[What you will do]:
Everything from the line containing "You are a GUI" through the line containing "[Search] (347, 74)" should be repeated exactly, and nothing else from the data.

Listed records START

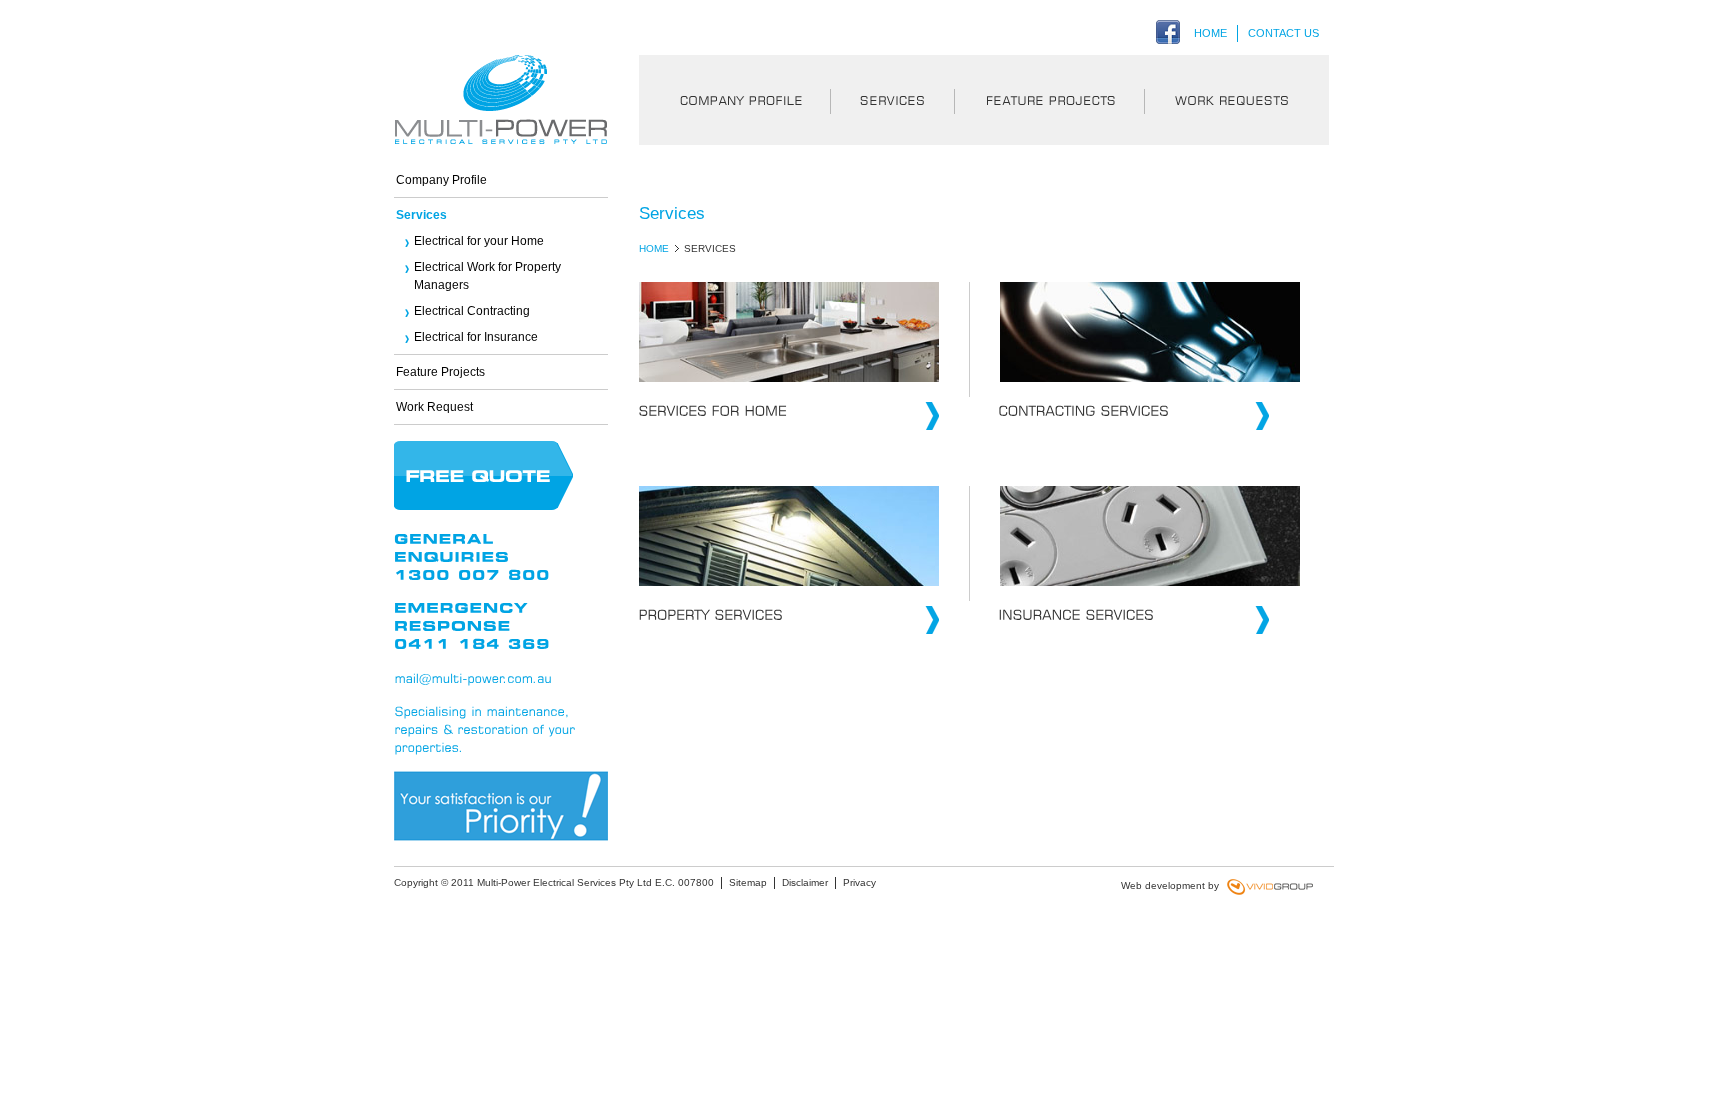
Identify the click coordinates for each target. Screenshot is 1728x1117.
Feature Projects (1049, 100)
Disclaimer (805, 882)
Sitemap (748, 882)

Listed records END
Listed records START

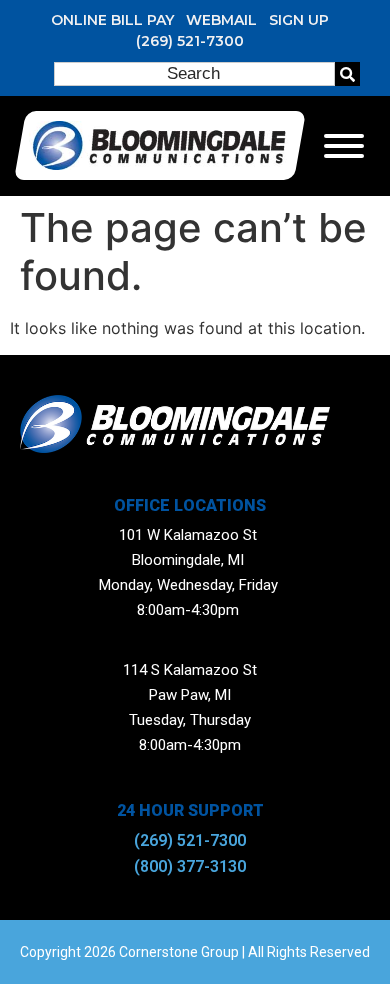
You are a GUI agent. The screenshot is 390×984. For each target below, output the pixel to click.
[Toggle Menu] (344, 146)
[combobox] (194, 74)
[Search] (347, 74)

Listed records END

[Response below]:
You are a GUI agent. The screenshot is 390×984. For each target below, output the pixel to click.
[Toggle Menu] (344, 146)
[combobox] (194, 74)
[Search] (347, 74)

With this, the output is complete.